Eğitim çalışanlarının en güçlü sesi, genel yetkili sendikası olarak, gerek akademik yayınlar gerek raporlar gerekse alan ve teşkilat taramalarıyla Öğretmenlik Meslek Kanunu noktasında gündemin oluşmasını sağladık. Birçok konuda olduğu gibi bu konuda da gündemi belirledik.

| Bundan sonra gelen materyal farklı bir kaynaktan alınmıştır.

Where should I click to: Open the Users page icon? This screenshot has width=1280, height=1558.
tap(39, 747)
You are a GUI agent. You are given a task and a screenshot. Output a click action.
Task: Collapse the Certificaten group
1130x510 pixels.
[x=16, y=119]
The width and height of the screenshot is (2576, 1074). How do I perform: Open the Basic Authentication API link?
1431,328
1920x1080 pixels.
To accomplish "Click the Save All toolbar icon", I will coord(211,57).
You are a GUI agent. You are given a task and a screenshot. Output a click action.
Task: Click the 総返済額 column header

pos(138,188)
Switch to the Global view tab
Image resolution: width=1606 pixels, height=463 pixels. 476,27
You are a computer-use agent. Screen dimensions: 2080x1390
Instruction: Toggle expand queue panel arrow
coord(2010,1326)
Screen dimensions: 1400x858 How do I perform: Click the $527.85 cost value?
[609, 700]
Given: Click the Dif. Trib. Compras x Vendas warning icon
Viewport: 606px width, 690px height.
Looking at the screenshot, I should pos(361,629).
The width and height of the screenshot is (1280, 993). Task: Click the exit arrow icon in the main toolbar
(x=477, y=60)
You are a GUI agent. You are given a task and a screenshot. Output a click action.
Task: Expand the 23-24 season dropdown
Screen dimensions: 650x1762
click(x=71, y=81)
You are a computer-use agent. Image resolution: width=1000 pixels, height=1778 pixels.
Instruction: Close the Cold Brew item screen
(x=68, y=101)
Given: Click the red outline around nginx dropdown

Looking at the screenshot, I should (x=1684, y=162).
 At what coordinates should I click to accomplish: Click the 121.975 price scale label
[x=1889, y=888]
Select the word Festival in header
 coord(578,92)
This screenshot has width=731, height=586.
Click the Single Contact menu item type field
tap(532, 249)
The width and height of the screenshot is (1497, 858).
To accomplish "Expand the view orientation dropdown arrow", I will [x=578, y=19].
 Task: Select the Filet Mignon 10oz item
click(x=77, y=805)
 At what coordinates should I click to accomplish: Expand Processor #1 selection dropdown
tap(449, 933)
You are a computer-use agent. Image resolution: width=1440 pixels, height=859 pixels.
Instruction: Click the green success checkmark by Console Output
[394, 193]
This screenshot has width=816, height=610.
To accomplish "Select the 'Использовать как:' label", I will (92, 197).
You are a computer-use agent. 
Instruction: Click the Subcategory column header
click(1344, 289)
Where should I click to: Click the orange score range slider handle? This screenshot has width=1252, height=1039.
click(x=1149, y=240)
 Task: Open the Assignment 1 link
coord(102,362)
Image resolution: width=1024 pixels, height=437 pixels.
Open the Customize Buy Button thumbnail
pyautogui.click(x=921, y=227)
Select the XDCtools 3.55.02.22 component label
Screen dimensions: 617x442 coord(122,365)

Nelere ihtiyaç duyulduğu, meslek kanununun hangi nitelikte olması gerektiği hususlarını 2018 yılında hazırladığımız “Öğretmenlik Meslek Kanunu İhtiyaç ve Öneriler” başlıklı raporla kamuoyuna açıkladık. ‘Öğretmenlik Meslek Kanunu, öğretmene destek kanunu olmalı’ üst başlığıyla kamuoyunun dikkatini çekmeyi, içeriğe ve olması gerekenlere ilişkin farkındalık oluşturmayı hedefledik. Yaptığımız çalışmaların, araştırmaların, yayınlarımızın ve hazırladığımız raporların ürettiği birikimi esas alarak ‘nasıl bir meslek kanunu olmalı, meslek kanununda neler olmalı’ sorularına verilecek cevaplarımızı netleştirdik. Tespitlerimizi ve tekliflerimizi burada bir bütün olarak ifade edecek değiliz, başat konu başlıklarına yönelik teklif ve talepleri ifade etmekle yetineceğiz.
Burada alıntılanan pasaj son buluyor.